Na questão racial… aí é mais barra pesada… eu vou mostrar um curtinha muito antigo, uma curadora me chamou pra mostrar um curta que tem 4 minutos, chamado: Um preto. Aí, não a curadora, mas um dos caras do Oi Futuro lá de Ipanema me perguntou: “Poxa, mas você vai fazer sempre filme sobre a questão racial?” Aí eu falei: olha não estou fazendo filme sobre a questão racial, mas dá pra não pensar em raça, no Brasil? Dá pra você não, se você trabalha com os objetos do mundo, a que interessa hoje, não falar em raça, no Brasil? Principalmente para superá-la. Como que a gente não fala dessas questões? Meu objetivo não é falar ou não destas questões, simplesmente essas questões estão aí, agora você está vendo o meu filme racialmente, então é você que está falando de raça. Você está entendendo?
O pensamento racializado, ele existe nessa sociedade. Então eu acho uma covardia ficar perguntando para o diretor, ou para diretora, enfim, para a pessoa que realiza: você vai fazer sempre filmes com pretos e mulheres? Como se fosse uma coisa menor ou problemática e não assumir claramente que, na nossa sociedade, há uma questão clara que é o pensamento racializado.

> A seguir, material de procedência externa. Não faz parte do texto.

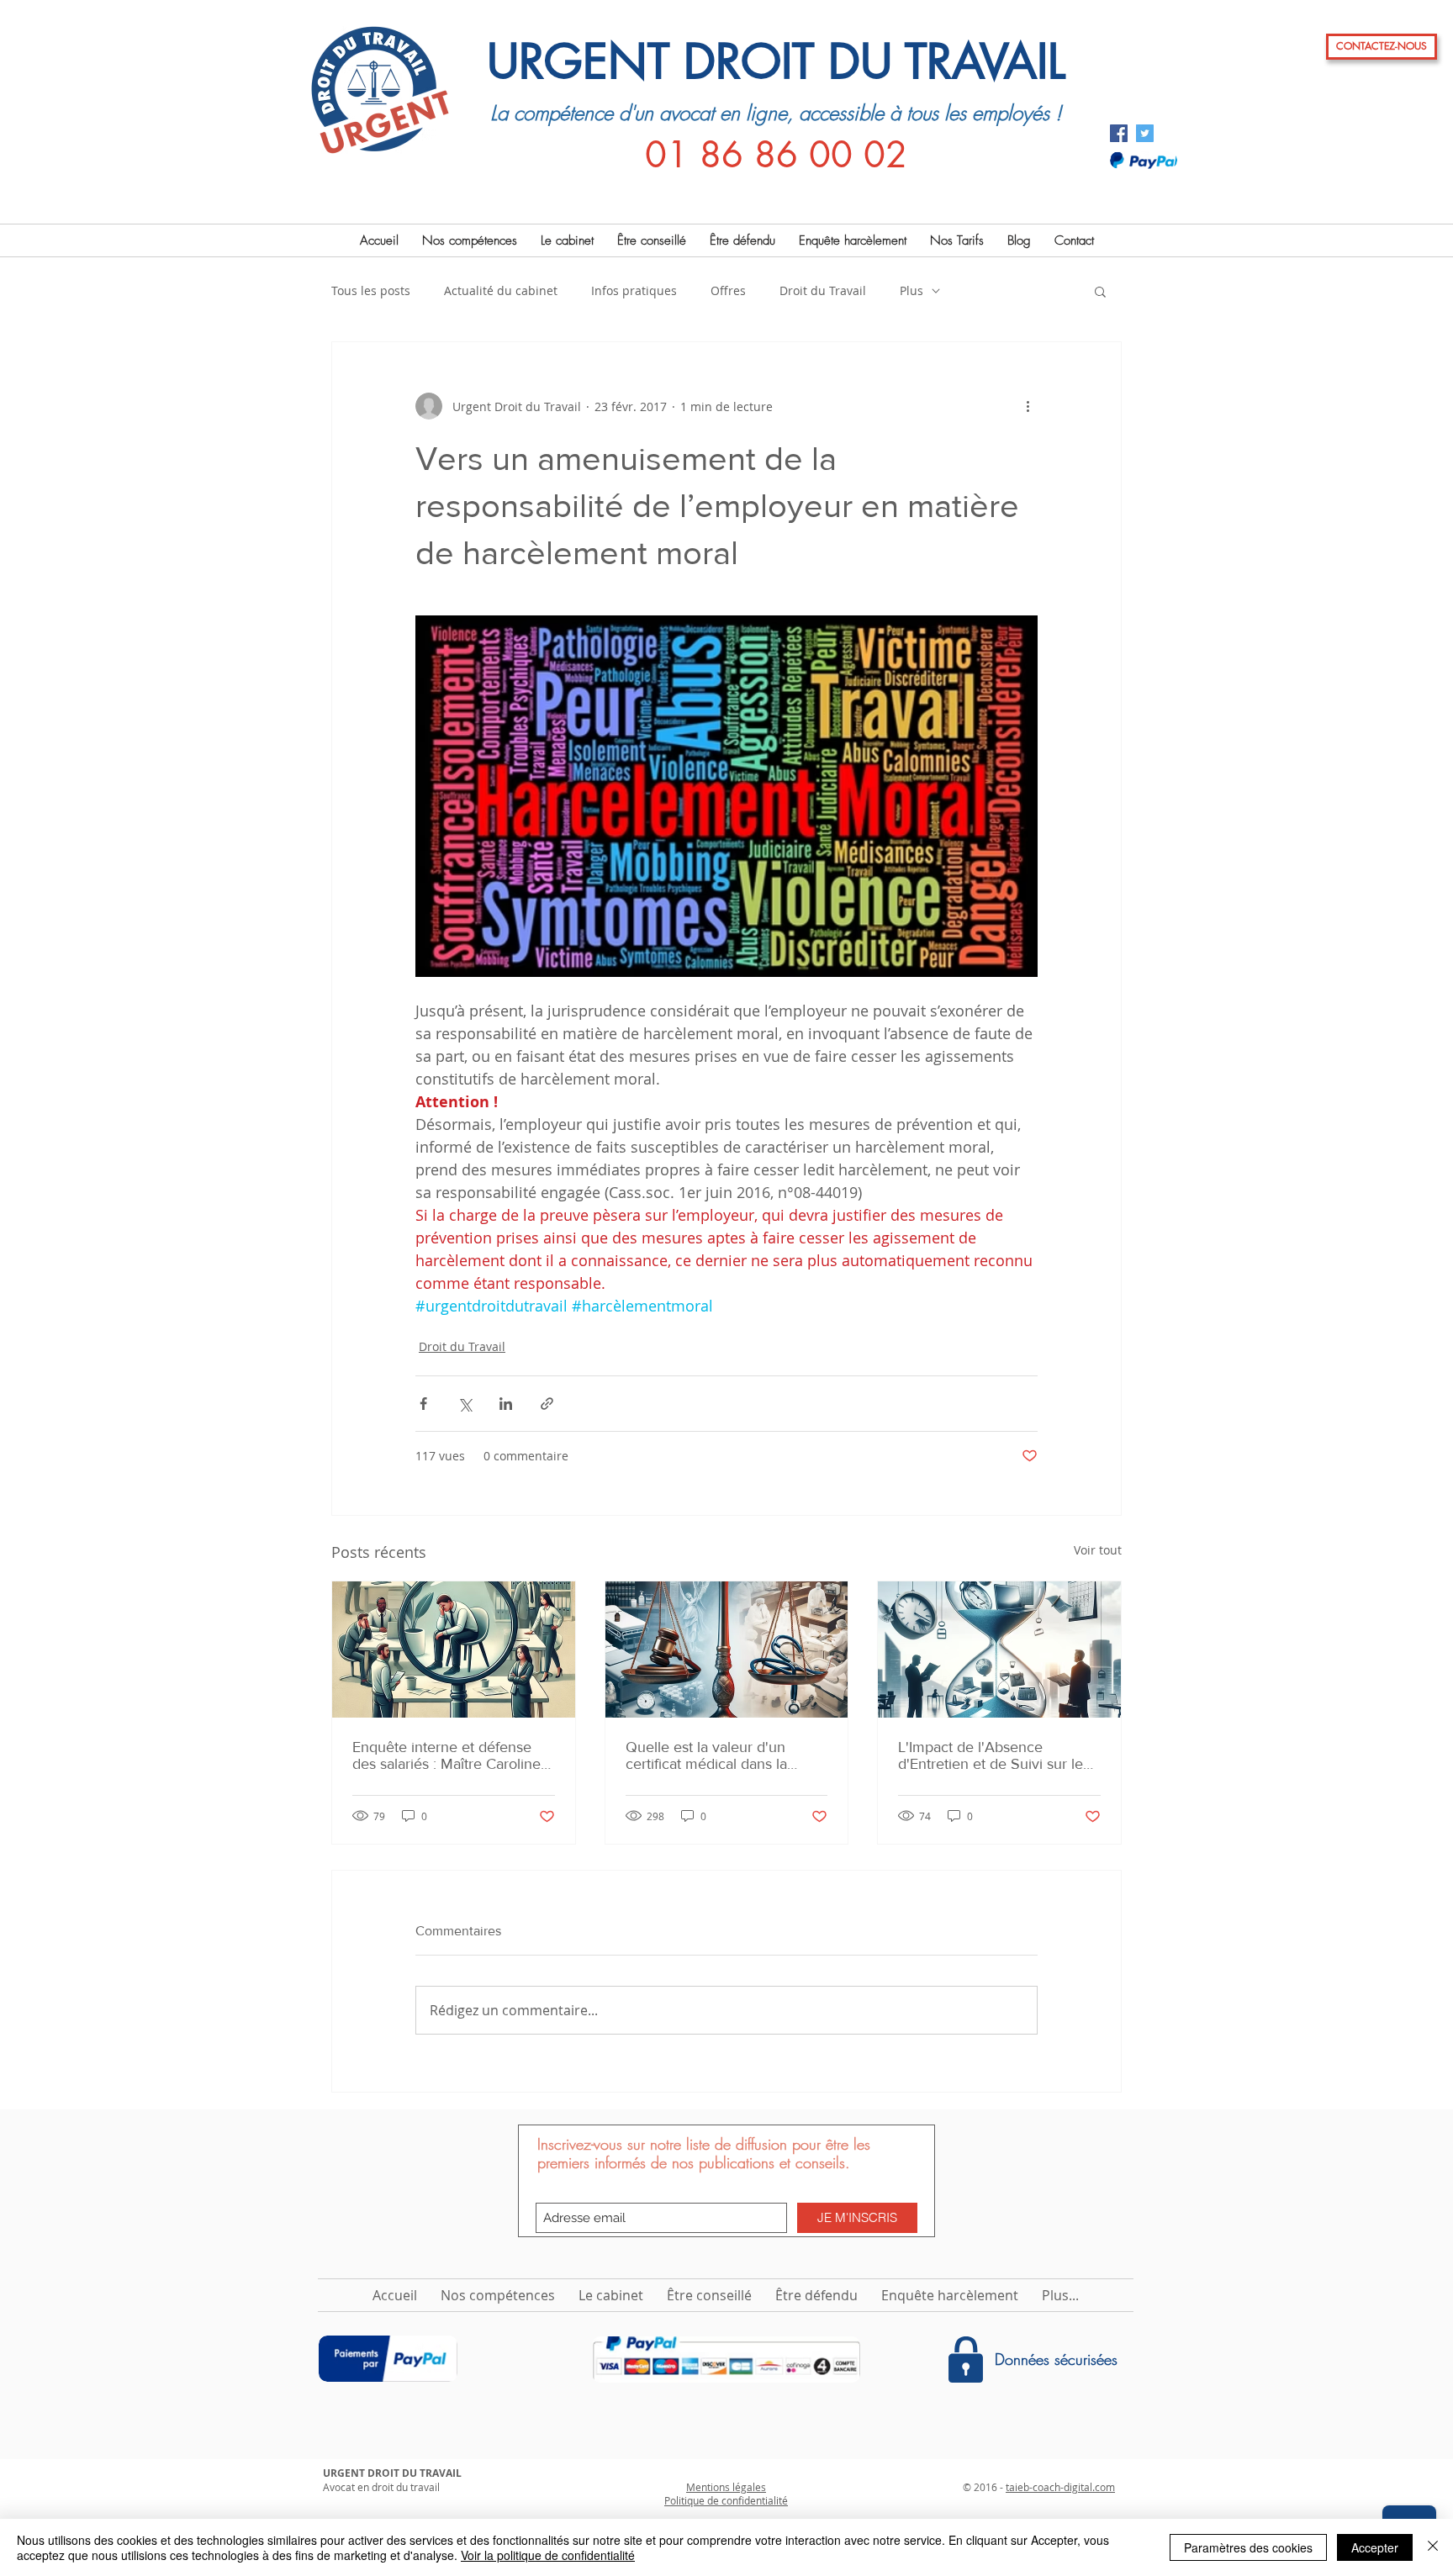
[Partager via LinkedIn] (506, 1404)
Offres (728, 290)
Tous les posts (370, 290)
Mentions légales (726, 2487)
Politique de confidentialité (726, 2500)
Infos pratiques (634, 290)
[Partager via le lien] (547, 1404)
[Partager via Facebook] (423, 1404)
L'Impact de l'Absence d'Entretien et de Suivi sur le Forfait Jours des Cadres (990, 1755)
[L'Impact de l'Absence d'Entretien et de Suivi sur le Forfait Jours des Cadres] (999, 1649)
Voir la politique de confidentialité (548, 2555)
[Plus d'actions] (1027, 406)
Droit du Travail (822, 290)
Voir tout (1098, 1550)
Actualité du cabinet (500, 290)
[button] (1100, 291)
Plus (911, 290)
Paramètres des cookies (1248, 2547)
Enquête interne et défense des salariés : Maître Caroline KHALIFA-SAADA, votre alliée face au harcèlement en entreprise (449, 1755)
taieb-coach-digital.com (1060, 2487)
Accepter (1374, 2547)
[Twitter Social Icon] (1145, 133)
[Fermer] (1433, 2547)
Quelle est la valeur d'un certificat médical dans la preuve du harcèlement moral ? (723, 1755)
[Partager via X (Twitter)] (465, 1404)
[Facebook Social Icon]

FM – Eu trago de volta a questão da mulher, justamente pra pensar nesse exercício de como responder a essa interpelação que te diz que não é problema seu, no final das contas, né? E aí, apoiada no que você respondeu pra esse cara , “você vai sempre fazer filme com questão racial?”, a gente poderia pensar: você vai sempre fazer filme sobre mulher? Valeria uma maneira de responder a isso dizendo: mas tem outra possibilidade de não ser atravessado por isso?
CL – Sim. E continua-se achando que as coisas são separadas, que eu vivo num mundo e que você vive em outro, né?
FM – E como não… Eu acho também que a questão é como não parar aí, né? Como você apontou bem no início da nossa conversa, inventar essa tradição.
CL – Sim, se inventar a partir dela.